When solving problems, Adam Silver, JD’88, relies on skills he honed as a law student and lawyer

NBA Commissioner Adam Silver, JD’88, still thinks of himself as a lawyer. 

After all, it’s the skills he learned at the University of Chicago Law School—and later as a judicial clerk and law firm associate—that undergird his approach to the complex issues that have defined his tenure as NBA head, including high-profile decisions related to COVID policy, international relations and more. 

“The problem-solving, issue-spotting techniques that you learn, particularly at the University of Chicago, [including] how to reason through issues—I find I use those skills every day of my life, and I really feel indebted to the Law School as a result,” Silver said at a March 22 event co-hosted by the Law School and the University’s Harris School of Public Policy. 

Silver, who joined the NBA in 1992 and became commissioner in 2014, appeared before a packed auditorium in the Rubenstein Forum for a Q&A with Thomas J. Miles, dean of the Law School and the Clifton R. Musser Professor of Law and Economics; and Katherine Baicker, dean and the Emmett Dedmon Professor at the Harris School. During the event, Silver discussed his approach to navigating a range of recent issues during his time as NBA commissioner—a path he had not envisioned when he was studying to become a lawyer.

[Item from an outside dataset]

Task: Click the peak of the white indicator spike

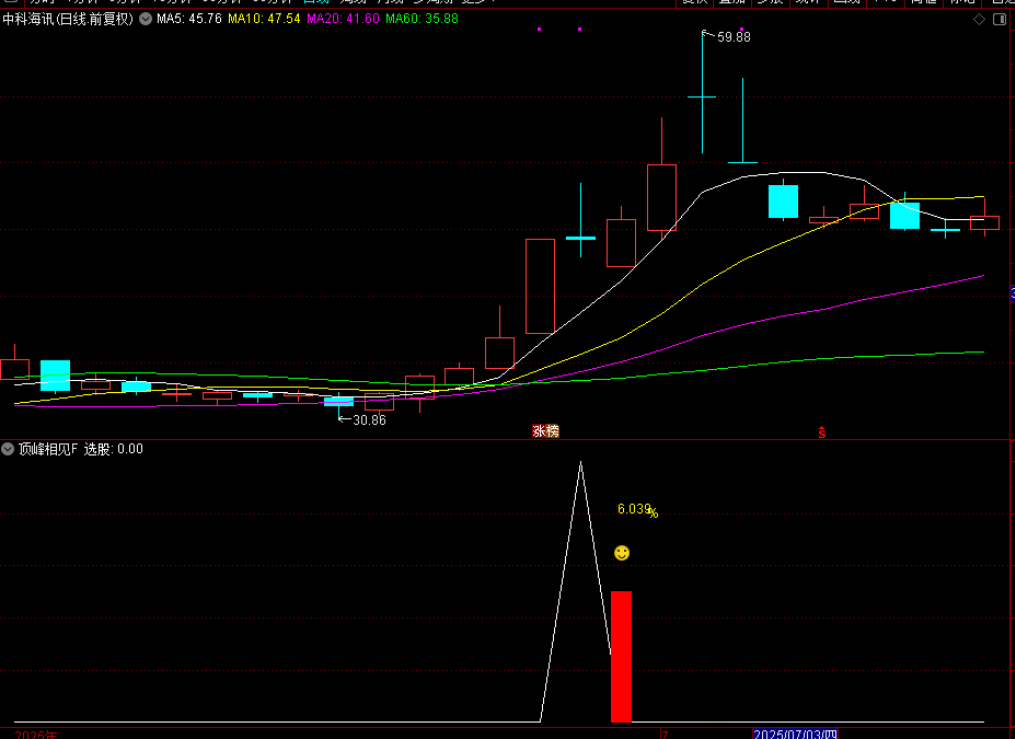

Silver was just a few years into his career—which included clerking for a year for Judge Kimba Wood of the U.S. District Court for the Southern District of New York, and then joining the law firm of Cravath, Swaine & Moore—when he discovered that he enjoyed business. As he began exploring possible next steps, Silver connected with then-NBA Commissioner David Stern. Stern was looking for a special assistant, and he wanted someone who “thought like a lawyer,” Silver said.

“He was very proud to be a lawyer and I am too—I always think of myself as a lawyer,” said Silver, who joined the NBA as the special assistant to the commissioner and then held a variety of other positions before becoming commissioner eight years ago. 

In a one-hour discussion that often centered on the role of sports during times of cultural upheaval, Silver reflected on a variety of topics, from the creation of the NBA’s pandemic “bubble” in 2020 to the league’s complicated relationship with China, a country in which the league has a big television presence.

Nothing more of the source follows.